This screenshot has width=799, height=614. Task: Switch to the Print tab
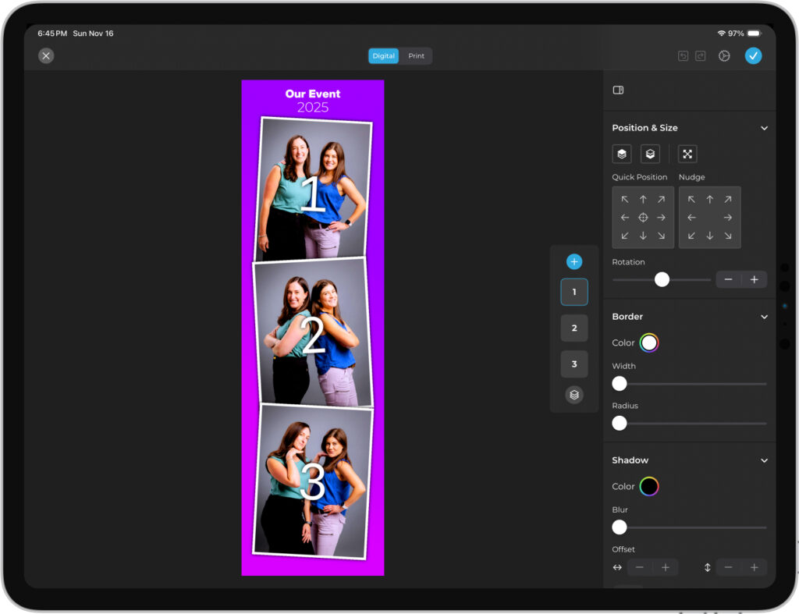coord(417,56)
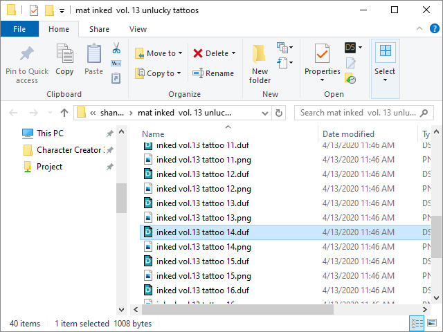Open file with the DS app icon
Screen dimensions: 443x332
[x=351, y=48]
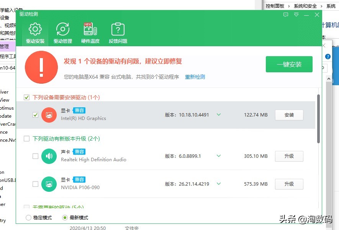This screenshot has height=230, width=339.
Task: Click 升级 button for NVIDIA P106-090
Action: pyautogui.click(x=289, y=184)
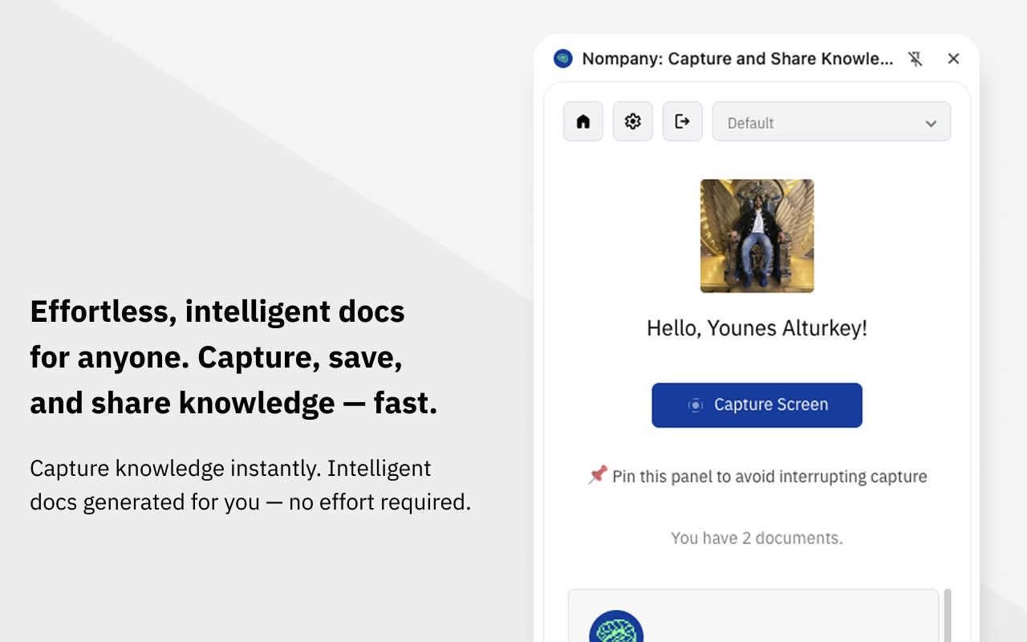Click the 'Pin this panel' hint text

click(769, 477)
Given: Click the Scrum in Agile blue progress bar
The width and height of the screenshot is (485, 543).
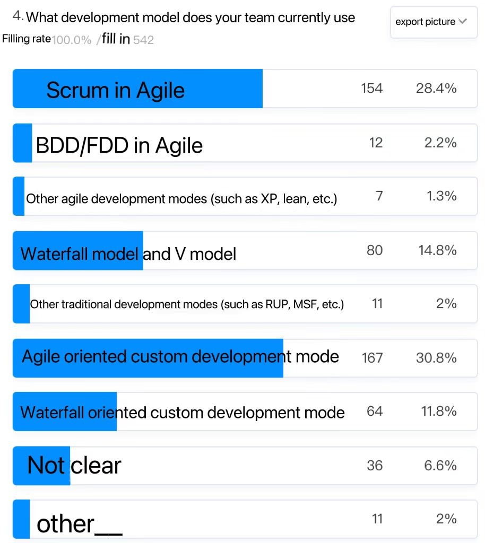Looking at the screenshot, I should click(x=137, y=89).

● TASK: Give the listing again word for word, but drop every picture.

● TASK RESULT:
This screenshot has width=799, height=614. Task: Switch to the Print tab
coord(417,56)
Open file with the DS app icon
Screen dimensions: 443x332
[x=351, y=48]
This screenshot has height=230, width=339.
Task: Click 升级 button for NVIDIA P106-090
Action: pyautogui.click(x=289, y=184)
Click the 'Pin this panel' hint text

click(769, 477)
Given: Click the Scrum in Agile blue progress bar
The width and height of the screenshot is (485, 543).
Looking at the screenshot, I should click(x=137, y=89).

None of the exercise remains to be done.